(Pixel coordinate grounding data)
= = = = = = =
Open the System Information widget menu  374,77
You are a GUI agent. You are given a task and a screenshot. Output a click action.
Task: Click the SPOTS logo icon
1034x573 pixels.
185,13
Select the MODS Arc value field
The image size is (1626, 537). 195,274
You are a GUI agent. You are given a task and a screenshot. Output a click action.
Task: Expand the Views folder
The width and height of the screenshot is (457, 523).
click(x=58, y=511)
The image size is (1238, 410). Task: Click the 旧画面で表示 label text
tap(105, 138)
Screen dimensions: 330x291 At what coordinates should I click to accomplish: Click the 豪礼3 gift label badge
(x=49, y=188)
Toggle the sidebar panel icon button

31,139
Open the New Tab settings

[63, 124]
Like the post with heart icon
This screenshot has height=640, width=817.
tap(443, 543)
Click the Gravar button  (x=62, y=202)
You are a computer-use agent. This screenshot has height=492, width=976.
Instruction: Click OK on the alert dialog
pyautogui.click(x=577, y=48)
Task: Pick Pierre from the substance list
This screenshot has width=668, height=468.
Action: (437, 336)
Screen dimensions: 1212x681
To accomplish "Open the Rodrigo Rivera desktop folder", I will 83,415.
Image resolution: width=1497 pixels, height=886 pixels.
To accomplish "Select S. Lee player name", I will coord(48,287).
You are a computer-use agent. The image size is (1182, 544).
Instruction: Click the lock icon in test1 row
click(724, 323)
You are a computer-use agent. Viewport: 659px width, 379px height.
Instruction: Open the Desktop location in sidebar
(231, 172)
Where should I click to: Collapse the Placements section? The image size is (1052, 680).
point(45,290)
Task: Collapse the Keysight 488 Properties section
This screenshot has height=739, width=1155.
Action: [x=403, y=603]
= = = = = = =
Task item: What is needed is the number of lines in the data that hold the word "folder", and nothing more.

Response below: 2